Is it possible for one man to permanently alleviate centuries of hatred and misunderstandings?
While employed at the New York Times, Joseph Lelyveld reported from South Africa, and then from India. Decades before, one of the world’s most famous individuals, Mohandas Karamchand Gandhi – better known as Mahatma (“great soul”) – had lived in both countries in the same consecutive manner. As a result, Lelyveld began thinking and writing about the complicated, consequential man, assassinated in 1948 at age 78.
Now in his seventies, Lelyveld has written an unusual book, hoping to find the words to understand Gandhi, a man who in many ways, to be sure, was a saint – but a saint who sometimes contradicted himself and who pretty much failed to change the world in the ways that he wanted.
To call Great Soul: Mahatma Gandhi and His Struggle With India a biography is to stretch that genre’s meaning.
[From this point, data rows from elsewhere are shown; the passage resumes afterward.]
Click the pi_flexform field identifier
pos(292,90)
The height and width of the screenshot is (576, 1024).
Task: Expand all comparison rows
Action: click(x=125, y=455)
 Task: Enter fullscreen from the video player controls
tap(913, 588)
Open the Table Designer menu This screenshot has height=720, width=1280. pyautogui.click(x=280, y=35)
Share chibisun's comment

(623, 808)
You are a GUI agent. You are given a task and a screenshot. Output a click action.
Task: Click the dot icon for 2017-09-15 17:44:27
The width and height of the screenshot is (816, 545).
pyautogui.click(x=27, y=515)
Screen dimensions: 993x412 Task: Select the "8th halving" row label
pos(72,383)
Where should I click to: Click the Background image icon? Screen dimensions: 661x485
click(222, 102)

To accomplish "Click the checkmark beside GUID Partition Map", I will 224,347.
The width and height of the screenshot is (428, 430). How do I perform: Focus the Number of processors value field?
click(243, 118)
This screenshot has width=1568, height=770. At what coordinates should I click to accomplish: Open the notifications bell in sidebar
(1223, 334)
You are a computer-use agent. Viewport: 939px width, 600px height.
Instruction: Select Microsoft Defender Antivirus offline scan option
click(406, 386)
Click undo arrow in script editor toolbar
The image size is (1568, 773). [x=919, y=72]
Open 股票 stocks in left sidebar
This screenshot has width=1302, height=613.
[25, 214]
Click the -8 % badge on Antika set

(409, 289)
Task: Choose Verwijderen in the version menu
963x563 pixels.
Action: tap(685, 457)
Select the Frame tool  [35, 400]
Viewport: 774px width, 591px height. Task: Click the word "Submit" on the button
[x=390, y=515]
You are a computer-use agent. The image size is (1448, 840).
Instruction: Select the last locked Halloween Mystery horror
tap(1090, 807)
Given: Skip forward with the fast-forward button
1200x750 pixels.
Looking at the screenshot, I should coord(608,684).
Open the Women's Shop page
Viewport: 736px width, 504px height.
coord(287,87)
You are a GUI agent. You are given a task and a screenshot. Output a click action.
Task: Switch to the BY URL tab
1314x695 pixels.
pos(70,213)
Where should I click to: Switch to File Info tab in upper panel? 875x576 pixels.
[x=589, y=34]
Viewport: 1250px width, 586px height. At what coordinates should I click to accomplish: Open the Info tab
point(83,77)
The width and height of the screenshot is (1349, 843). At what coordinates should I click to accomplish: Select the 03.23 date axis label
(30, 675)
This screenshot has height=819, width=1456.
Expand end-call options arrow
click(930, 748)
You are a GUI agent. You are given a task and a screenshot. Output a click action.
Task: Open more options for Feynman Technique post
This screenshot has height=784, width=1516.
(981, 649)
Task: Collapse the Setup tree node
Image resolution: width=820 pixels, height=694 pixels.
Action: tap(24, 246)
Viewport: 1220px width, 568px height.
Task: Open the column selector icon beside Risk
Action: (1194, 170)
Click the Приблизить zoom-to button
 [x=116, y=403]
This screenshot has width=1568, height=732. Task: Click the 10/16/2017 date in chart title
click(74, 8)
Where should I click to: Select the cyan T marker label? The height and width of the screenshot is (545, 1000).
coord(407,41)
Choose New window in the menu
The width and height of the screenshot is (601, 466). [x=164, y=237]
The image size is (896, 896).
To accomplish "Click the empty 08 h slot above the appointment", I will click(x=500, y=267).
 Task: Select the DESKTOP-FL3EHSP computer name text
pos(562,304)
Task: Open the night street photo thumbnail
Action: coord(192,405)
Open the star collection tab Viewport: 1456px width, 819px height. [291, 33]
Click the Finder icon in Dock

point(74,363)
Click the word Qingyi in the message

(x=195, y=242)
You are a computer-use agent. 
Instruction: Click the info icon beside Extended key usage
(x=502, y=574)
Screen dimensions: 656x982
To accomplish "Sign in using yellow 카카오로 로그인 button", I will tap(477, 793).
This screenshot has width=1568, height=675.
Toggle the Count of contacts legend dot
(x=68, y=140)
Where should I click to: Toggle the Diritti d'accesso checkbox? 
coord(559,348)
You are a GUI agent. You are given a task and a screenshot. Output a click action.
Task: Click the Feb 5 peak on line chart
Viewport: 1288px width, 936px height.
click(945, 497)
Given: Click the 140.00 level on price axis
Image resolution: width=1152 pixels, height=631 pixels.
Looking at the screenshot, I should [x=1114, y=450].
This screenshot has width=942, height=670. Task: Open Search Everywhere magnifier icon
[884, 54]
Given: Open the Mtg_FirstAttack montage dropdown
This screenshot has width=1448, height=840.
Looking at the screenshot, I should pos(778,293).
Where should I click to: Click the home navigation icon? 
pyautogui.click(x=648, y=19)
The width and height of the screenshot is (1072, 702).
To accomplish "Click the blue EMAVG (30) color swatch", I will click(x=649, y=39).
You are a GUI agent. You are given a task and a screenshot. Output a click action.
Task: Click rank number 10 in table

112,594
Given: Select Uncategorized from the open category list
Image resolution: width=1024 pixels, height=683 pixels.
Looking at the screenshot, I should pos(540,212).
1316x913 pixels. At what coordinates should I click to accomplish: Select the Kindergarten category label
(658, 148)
The book does not claim to cover all the important events and individuals in Gandhi’s life; its progression is not always chronological; and Lelyveld’s speculative passages undocumented by hard evidence are numerous. To call the book an extended essay is to stretch another genre’s boundaries, because normal essays do not go on for nearly 400 pages.
Perhaps the best classification for the book is to call it a rumination, based on copious research and intellectual passion and an author’s search for the answer to this question: Is it possible for one individual to permanently alleviate centuries of hatred and misunderstandings over a vast geographical territory?